Please start any new threads on our new site at https://forums.sqlteam.com. We've got lots of great SQL Server experts to answer whatever question you can come up with.

 All Forums
 General SQL Server Forums
 New to SQL Server Programming
 deleting/removing duplicates over multiple columns

Author  Topic 

sqlchiq
Posting Yak Master

133 Posts

Posted - 2008-08-11 : 12:39:45


I'm trying to remove duplicate entries over an entire row that spans multiple columns...

In my table I have the following columns

shipname, saildate, itinerary, interiorprice, oceanviewprice,
balconyprice, detailslink, time, ratetype, suiteprice, id_num

Each row represents a trip, with the above details.

I have a bunch of duplicates entries, I know how to deal with the problem when only one column is duplicates, but here the entire row is a duplicate entry. (except for the id_num and time column, which may actually be unique)

I used the following code to find all dupes

SELECT t1.shipname,  t1.saildate, t1.itinerary, t1.interiorprice, t1.oceanviewprice,
t1.balconyprice, t1.detailslink, t1.time, t1.ratetype, t1.suiteprice,
t1.id_num
FROM carnivalpricing as t1, carnivalpricing as t2
where t1.shipname = t2.shipname and t1.saildate = t2.saildate and t1.itinerary = t2.itinerary
and t1.interiorprice = t2.interiorprice and t1.oceanviewprice = t2.oceanviewprice
and t1.balconyprice = t2.balconyprice
and t1.ratetype = t2.ratetype and t1.suiteprice = t2.suiteprice
order by saildate, interiorprice


and it seemed to pull up 13,000 rows of duplicates.

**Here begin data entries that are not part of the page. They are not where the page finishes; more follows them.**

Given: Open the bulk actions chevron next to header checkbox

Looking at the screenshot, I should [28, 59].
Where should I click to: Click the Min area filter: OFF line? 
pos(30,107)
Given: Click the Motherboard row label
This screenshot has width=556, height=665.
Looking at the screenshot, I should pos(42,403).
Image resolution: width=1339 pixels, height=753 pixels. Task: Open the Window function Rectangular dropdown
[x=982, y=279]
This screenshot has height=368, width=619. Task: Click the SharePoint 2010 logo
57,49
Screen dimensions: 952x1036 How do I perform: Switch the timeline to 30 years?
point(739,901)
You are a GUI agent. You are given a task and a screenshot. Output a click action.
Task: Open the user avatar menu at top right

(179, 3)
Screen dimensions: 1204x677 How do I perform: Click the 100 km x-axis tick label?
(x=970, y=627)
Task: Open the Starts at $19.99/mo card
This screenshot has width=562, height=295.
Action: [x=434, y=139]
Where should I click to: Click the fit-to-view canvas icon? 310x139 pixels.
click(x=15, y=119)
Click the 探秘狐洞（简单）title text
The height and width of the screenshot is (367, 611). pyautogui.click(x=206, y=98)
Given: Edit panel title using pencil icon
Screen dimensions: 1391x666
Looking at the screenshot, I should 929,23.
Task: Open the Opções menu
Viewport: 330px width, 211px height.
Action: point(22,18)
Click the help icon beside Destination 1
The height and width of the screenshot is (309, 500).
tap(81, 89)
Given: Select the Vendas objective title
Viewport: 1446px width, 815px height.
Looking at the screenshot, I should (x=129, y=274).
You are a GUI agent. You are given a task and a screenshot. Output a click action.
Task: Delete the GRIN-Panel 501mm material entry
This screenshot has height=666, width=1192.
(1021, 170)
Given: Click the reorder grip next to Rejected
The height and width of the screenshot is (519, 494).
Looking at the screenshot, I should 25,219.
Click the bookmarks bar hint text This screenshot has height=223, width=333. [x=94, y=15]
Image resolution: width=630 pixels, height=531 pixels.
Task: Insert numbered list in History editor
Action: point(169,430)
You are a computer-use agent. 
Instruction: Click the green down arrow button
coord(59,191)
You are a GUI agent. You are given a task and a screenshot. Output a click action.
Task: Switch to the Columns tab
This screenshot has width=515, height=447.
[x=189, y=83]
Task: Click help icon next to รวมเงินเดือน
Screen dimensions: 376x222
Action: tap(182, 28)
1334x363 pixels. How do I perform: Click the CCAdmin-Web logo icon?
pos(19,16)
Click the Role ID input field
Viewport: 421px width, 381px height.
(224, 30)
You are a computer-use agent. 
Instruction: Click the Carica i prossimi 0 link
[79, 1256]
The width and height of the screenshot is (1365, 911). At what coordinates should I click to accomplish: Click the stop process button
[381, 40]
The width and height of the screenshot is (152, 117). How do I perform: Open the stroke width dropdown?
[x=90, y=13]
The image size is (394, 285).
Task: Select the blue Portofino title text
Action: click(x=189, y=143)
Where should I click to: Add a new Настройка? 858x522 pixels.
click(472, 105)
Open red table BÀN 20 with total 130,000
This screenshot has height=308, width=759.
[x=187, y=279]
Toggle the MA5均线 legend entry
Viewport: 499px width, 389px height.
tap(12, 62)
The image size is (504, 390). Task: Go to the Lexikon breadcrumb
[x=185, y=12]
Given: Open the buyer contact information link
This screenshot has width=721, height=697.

So i thought if I just replaced the = with <> like so...

SELECT t1.shipname,  t1.saildate, t1.itinerary, t1.interiorprice, t1.oceanviewprice,
t1.balconyprice, t1.detailslink, t1.executiontime, t1.ratetype, t1.suiteprice,
t1.id_num
FROM carnivalpricing as t1, carnivalpricing as t2
where t1.shipname <> t2.shipname and t1.saildate <> t2.saildate and t1.itinerary <> t2.itinerary
and t1.interiorprice <> t2.interiorprice and t1.oceanviewprice <> t2.oceanviewprice
and t1.balconyprice <> t2.balconyprice
and t1.ratetype <> t2.ratetype and t1.suiteprice <> t2.suiteprice
order by saildate, interiorprice


I would select only duplicate entries save time and id_num column, and then insert into a new table,

but this didnt work, the result for this query was more duplicates.


Anyone have any ideas?

visakh16
Very Important crosS Applying yaK Herder

52326 Posts

Posted - 2008-08-11 : 12:51:55
This will give you duplicate entries.
SELECT t1.shipname,  t1.saildate, t1.itinerary, t1.interiorprice, t1.oceanviewprice,
t1.balconyprice, t1.detailslink, t1.time, t1.ratetype, t1.suiteprice,
t1.id_num
FROM carnivalpricing as t1
LEFT JOIN (SELECT shipname, saildate, itinerary, interiorprice, oceanviewprice,
balconyprice, detailslink, ratetype, suiteprice,MIN(id_num) AS MinID FROM carnivalpricing
GROUP BY shipname, saildate, itinerary, interiorprice, oceanviewprice,
balconyprice, detailslink, ratetype, suiteprice)t2
ON t2.shipname = t1.shipname
AND t2.saildate = t1.saildate
AND t2.itinerary =t1.itinerary
AND t2.interiorprice =t1.interiorprice
AND t2.oceanviewprice=t1.oceanviewprice
AND t2.balconyprice=t1.balconyprice
AND t2.detailslink=t1.detailslink
AND t2.ratetype=t1.ratetype
AND t2.suiteprice=t1.suiteprice
AND t2.MinID=t1.id_num
WHERE t2.MinID IS NULL
Go to Top of Page

sqlchiq
Posting Yak Master

133 Posts

Posted - 2008-08-11 : 12:57:11
quote:
Originally posted by visakh16

This will give you duplicate entries.
SELECT t1.shipname,  t1.saildate, t1.itinerary, t1.interiorprice, t1.oceanviewprice,
t1.balconyprice, t1.detailslink, t1.time, t1.ratetype, t1.suiteprice,
t1.id_num
FROM carnivalpricing as t1
LEFT JOIN (SELECT shipname, saildate, itinerary, interiorprice, oceanviewprice,
balconyprice, detailslink, ratetype, suiteprice,MIN(id_num) AS MinID FROM carnivalpricing
GROUP BY shipname, saildate, itinerary, interiorprice, oceanviewprice,
balconyprice, detailslink, ratetype, suiteprice)t2
ON t2.shipname = t1.shipname
AND t2.saildate = t1.saildate
AND t2.itinerary =t1.itinerary
AND t2.interiorprice =t1.interiorprice
AND t2.oceanviewprice=t1.oceanviewprice
AND t2.balconyprice=t1.balconyprice
AND t2.detailslink=t1.detailslink
AND t2.ratetype=t1.ratetype
AND t2.suiteprice=t1.suiteprice
AND t2.MinID=t1.id_num
WHERE t2.MinID IS NULL




then theoretically I can find uniques rows if I did...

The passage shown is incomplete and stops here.